I Violation of Bell Inequality with unentangled photons

[martinbn]

Thanks for stepping in. I hoped that there was something stronger that I was missing. Trying to perform Bell tests on the original EPR set up is a hard task, but there is no argument to discard it right out of the bat.

Difficult as an actual experiment? That is not interesting to me. Or dificult to do theoretically?

 

[pines-demon]

Difficult as an actual experiment? That is not interesting to me. Or dificult to do theoretically?

Experiment.

 

[gentzen]

Also why take a different sign convention to mine?

Because starting with |p>|-p> corresponds to the EPR description of the experiment (the total momentum is zero). In principle, one should be able to compute the position representation from that. I just guessed that it would be the integral over |x>|x>, because your position and moment representations had different signs too, and because it would make sense that both particles get created at the same position.

 

[gentzen]

What is the issue with that? just take a finite time after that? Why are you focusing on that point?

Because the spin in the normal "measurements showing Bell's inequality violations" is constant in time. The position is not, which on the one hand gives the possibility to measure "some mixture between momentum and position at creation time". And on the other hand, it constitutes an important difference to polarization/spin based experiments.

You could instead start with some weird potential where that is its prepared ground-state, at least to first approximation.

But there is no potential in the EPR description of the experiment. And a potential would indeed turn the continuous states of the EPR experiment into discrete states, which would already be closer to polarization/spin based experiments.

 

[pines-demon]

Because starting with |p>|-p> corresponds to the EPR description of the experiment (the total momentum is zero). In principle, one should be able to compute the position representation from that. I just guessed that it would be the integral over |x>|x>, because your position and moment representations had different signs too, and because it would make sense that both particles get created at the same position.

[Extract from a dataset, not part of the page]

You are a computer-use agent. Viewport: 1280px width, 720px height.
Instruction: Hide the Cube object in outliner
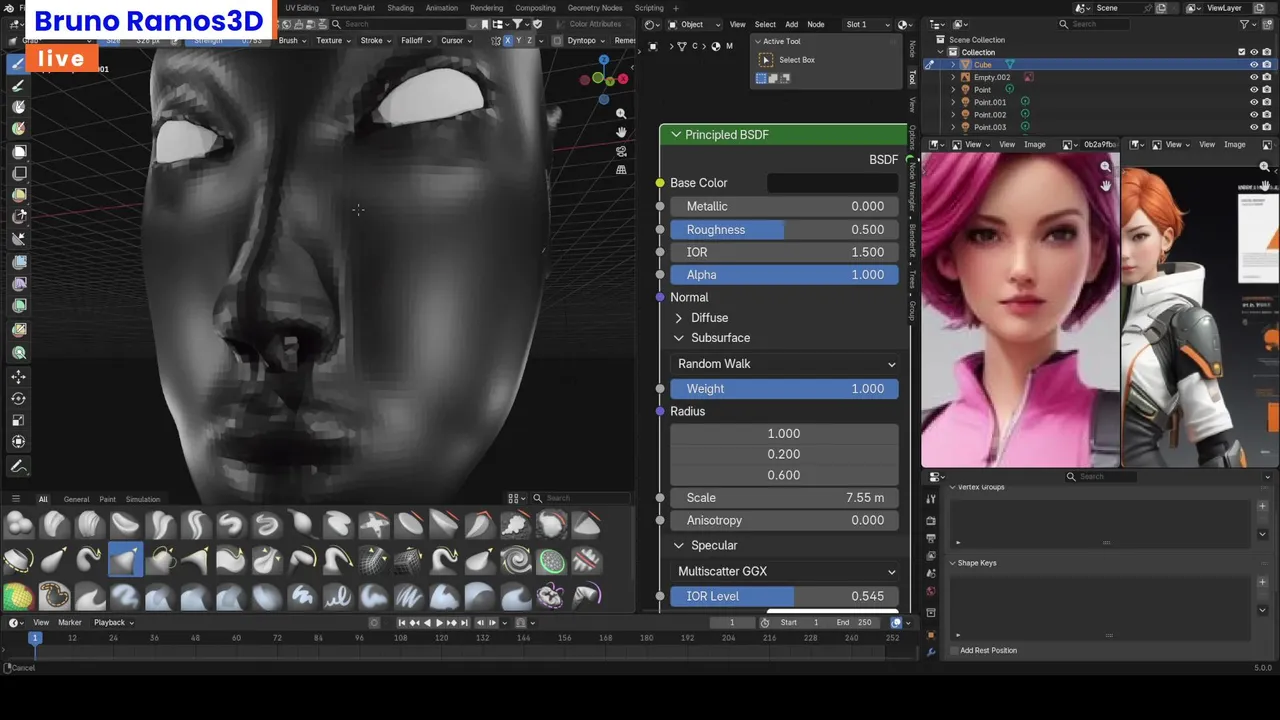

Fine take $|p\rangle|-p\rangle$ what is the problem of being in the same position? We can figure out the spin or use a boson.

 

[gentzen]

Fine take $|p\rangle|-p\rangle$ what is the problem of being in the same position?

It just makes it easy for me to see that the state is not time invariant.
With the signs of your state, I would have been a bit less sure, even so I guess that it won't be time invariant either.

We can figure out the spin or use a boson.

No, I had no problem with being in the same position in that sense. I just wanted to nail down the details of the experiment and its mathematical description.

 

[pines-demon]

It just makes it easy for me to see that the state is not time invariant.
With the signs of your state, I would have been a bit less sure, even so I guess that it won't be time invariant either.


No, I had no problem with being in the same position in that sense. I just wanted to nail down the details of the experiment and its mathematical description.

Ok lets try. Prepare your state in whatever version you prefer $\int \mathrm d x\, |x\rangle|\pm x\rangle$. Now you have two options either you keep continuous variables and then you need a continuous variables extension of the Bell inequalities (there are various approaches). Or you bin, by binning you just look at the sign of the observable. You have $S_x$ as the sign of $x$, $S_p$ as the sign of $p$ and you do a CHSH test where your spin observables are replaced by $S_{\theta}=S_x\cos\theta+S_p\sin\theta$ for a given abstract angle $\theta$.

Edit: missing integral

 

[gentzen]

Ok lets try. Prepare your state in whatever version you prefer $|x\rangle|\pm x\rangle$. Now you have two options either you keep continuous variables and then you need a continuous variables extension of the Bell inequalities (there are various approaches). Or you bin, by binning you just look at the sign of the observable. You have $S_x$ as the sign of $x$, $S_p$ as the sign of $p$ and you do a CHSH test where your spin observables are replaced by $S_{\theta}=S_x\cos\theta+S_p\sin\theta$ for a given abstract angle $\theta$.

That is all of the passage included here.